After clambering up a rickety old watch tour to have a look (the Peruvian government had cut the lizard in half to build the pan American highway – claiming that they “hadn’t seen” the lines when they were building it…) we left for the town of Arequipa. A beautiful place drenched in colonial history. It’s one of the best regions in Peru for those who are in the hunt for good food. Its traditional gastronomy is based on the concepts of abundance, local ingredients, and flavor. The streets are full of antique shops, bookstores, and boutiques that sell anything alpaca. With all of these options in Arequipa, it’s a challenge to find yourself without anything to do.The plaza de armas is surrounded by a flurry of old churches and markets that can keep anyone entertained for hours. When we arrived the city was in the midst of a protest. The miners and local villagers weren’t to happy about the government selling off native land to American Oil companies and so the streets turned to placard wielding car hooting anti government citizens all to keen to keep their lands to themselves.
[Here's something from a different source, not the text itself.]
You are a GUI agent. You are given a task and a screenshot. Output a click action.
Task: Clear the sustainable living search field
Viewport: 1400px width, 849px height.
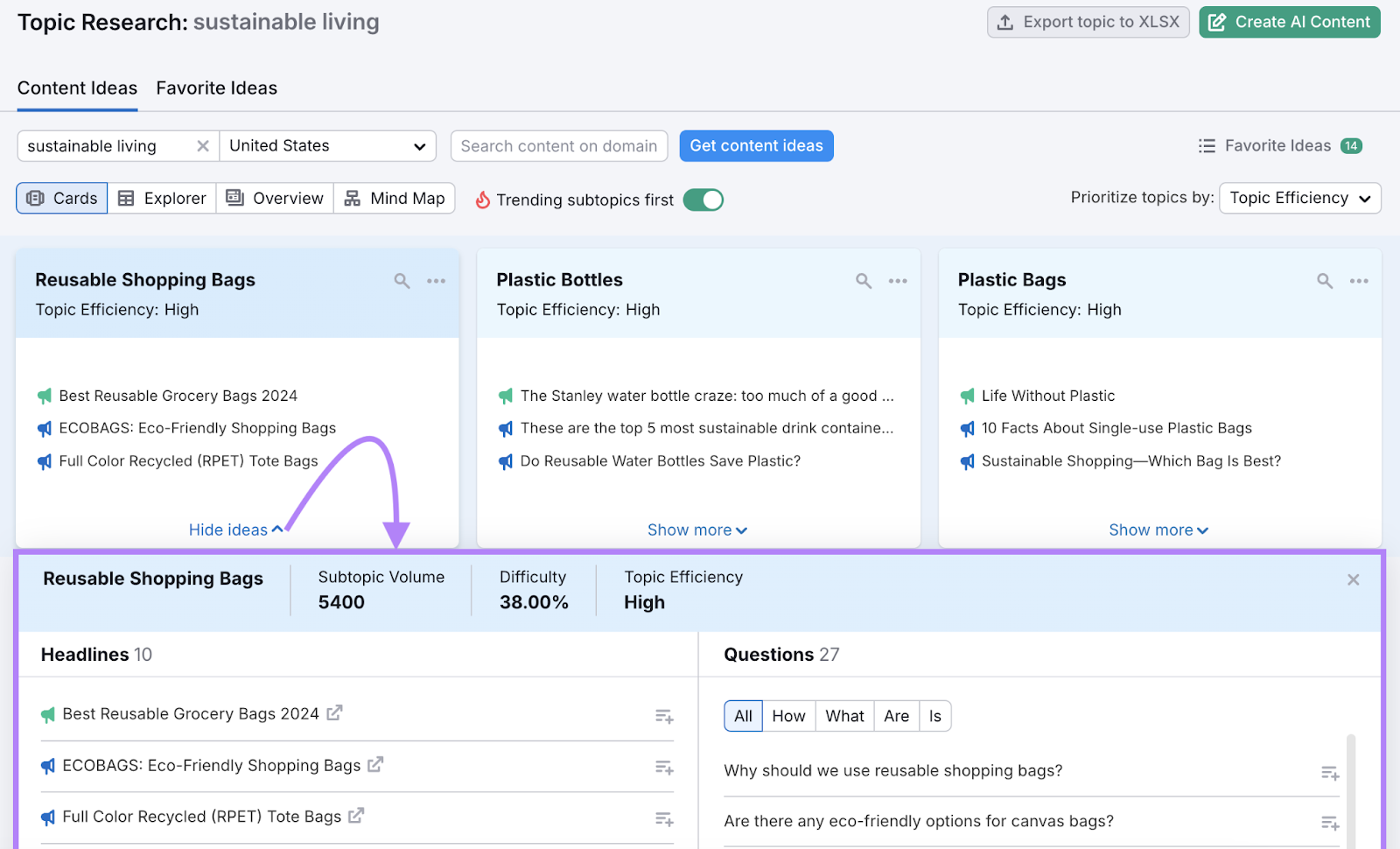[x=203, y=146]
Nonetheless it didn’t detract from the wonderful surroundings. We checked ourselves at a quaint little hostel called Econunay. The breakfast was average but there was a real sense of family spirit in the air. Locals and visitors alike gathered nightly to play board games, drink pisco sours and talk until the llamas came home. We spent our days exploring, listening intently to stories of old and learning to cook delecies of the city. It was wonderful and we were sad to leave.
But as everything in life, it had to eventually come to an end. Next, we headed for the centre of the Incan empire, Cusco.